The general objective of drip irrigation
system design is to select proper layout and
components to achieve suitable distribution of
irrigation water throughout the field to meet the
crop water requirement and deliver water
efficiently (Naglič et al., 2014). Proper design and
installation are essential to provide a drip
irrigation system that can be managed with
minimal inputs and maximum profit (Clark and
Smajstrla, 1996). The dimensions of the wetting
pattern are imperative in selecting the right
spacing between emitters and the suitable distance
between laterals (Al-Ogaidi et al., 2016). The
spacing between emitters can be determined on
the basis of form of wetting pattern and area
which is occupied with per emitter (Neshat and
Nasiri, 2012). The shape of the wetted soil volume
under single drip emitter is affected by a host of
factors including soil hydraulic properties, soil
structure, soil texture, impermeable layers in the
soil profile and anisotropy. (Gärdenäs et al., 2005,
Skaggs et al., 2010).
Li et al., (2004) reported that as the time
increased, the radius of saturated water entry zone
becomes larger and after around 3.5 h approached
to a constant size.

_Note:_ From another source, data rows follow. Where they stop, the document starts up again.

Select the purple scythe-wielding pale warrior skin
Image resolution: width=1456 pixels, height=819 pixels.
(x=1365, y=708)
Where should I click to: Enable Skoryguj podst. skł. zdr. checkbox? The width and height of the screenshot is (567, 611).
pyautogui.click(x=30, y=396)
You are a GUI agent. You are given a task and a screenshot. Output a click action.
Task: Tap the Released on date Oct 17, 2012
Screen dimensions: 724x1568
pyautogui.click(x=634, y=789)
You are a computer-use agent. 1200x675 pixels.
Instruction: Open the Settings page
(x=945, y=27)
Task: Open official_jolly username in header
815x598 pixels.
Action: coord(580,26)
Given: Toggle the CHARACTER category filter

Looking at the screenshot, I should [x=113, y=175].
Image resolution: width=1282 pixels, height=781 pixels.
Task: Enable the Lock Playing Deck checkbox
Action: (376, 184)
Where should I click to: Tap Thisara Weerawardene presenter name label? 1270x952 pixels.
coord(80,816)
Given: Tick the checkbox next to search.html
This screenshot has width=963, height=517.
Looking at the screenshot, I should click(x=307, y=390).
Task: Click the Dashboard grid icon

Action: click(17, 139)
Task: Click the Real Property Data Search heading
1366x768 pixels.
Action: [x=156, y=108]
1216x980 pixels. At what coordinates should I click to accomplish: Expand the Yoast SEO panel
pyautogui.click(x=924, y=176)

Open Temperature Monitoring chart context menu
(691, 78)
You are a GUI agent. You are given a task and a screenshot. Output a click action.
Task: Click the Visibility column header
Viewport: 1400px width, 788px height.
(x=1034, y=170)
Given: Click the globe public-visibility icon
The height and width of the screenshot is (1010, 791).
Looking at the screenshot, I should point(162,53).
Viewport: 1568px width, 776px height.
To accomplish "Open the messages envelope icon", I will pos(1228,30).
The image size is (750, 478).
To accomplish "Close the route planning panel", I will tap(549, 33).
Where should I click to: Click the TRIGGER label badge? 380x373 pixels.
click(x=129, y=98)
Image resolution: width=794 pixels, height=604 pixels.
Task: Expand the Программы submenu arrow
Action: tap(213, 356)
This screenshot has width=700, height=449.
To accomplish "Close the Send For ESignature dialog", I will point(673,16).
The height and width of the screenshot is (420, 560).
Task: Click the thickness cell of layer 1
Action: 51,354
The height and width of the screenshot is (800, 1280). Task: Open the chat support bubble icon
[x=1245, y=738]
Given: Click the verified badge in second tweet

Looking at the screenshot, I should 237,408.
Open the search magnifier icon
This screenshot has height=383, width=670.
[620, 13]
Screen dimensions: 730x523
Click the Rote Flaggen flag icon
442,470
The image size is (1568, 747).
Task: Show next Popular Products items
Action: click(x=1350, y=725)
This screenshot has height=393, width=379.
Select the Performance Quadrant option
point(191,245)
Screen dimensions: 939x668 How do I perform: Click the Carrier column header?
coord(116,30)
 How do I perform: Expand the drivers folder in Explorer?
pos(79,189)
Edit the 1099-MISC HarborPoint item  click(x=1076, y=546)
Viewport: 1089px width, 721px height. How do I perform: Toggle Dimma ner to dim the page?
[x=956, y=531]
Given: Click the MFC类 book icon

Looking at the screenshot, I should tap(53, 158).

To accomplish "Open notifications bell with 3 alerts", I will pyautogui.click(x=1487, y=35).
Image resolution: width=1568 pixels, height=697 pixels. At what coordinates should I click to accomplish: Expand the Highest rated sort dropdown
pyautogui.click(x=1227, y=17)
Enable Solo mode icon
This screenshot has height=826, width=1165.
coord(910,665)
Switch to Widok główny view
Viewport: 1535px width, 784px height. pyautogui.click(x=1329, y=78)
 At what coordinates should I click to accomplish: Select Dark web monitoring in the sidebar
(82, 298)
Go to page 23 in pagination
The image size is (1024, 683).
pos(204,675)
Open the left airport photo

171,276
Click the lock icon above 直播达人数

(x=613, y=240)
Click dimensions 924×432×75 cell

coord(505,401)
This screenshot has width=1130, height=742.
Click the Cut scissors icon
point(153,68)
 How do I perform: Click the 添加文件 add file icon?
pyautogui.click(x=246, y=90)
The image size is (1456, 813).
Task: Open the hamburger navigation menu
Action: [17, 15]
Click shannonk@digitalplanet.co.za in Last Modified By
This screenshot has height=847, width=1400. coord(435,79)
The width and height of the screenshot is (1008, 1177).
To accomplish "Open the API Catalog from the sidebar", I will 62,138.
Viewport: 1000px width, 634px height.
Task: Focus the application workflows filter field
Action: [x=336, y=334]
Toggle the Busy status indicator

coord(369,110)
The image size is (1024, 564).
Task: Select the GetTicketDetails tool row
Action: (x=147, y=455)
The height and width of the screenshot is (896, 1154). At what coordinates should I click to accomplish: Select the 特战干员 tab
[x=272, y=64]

The ultimate surface saturated
wetted radius was reached faster under a higher
emitter discharge. Furthermore, the findings of
Abu-Awwad et al., (2017) revealed that soil
surface wetted area would increase in decreasing
rates as application time increased until the
application rate became in equilibrium with soil
infiltration rate. Roth (1974) elucidated that matric
potential is dominant compared to gravitational
potential in dry soils. As soil gets wetter,
gravitational potential dominates the matric
potential. The higher the application rate, the
larger is the influence of gravity and, as a result,
the smaller will be the wetted area.
Naglič et al., (2014) has shown that a number
of models exist for wetting pattern prediction. The
proposed models vary from relatively simple to
more complex codes. They can be categorized
empirical, analytical or numerical models. On the
other hand, Alshammary and Salim (2016)
demonstrated that several models have been
developed to predict wetting front dimensions,
which are important for the optimal design of drip
irrigation system, using some of the variables such
as emitter discharge, water application rate and
soil hydraulic properties.
It is commendable to mention that the area
under drip irrigation is expanding over the region
under study. In this region, a wide spectrum of
soils with various properties is existing. Site
specific information is required on the wetting
pattern and hydraulic properties of these soils.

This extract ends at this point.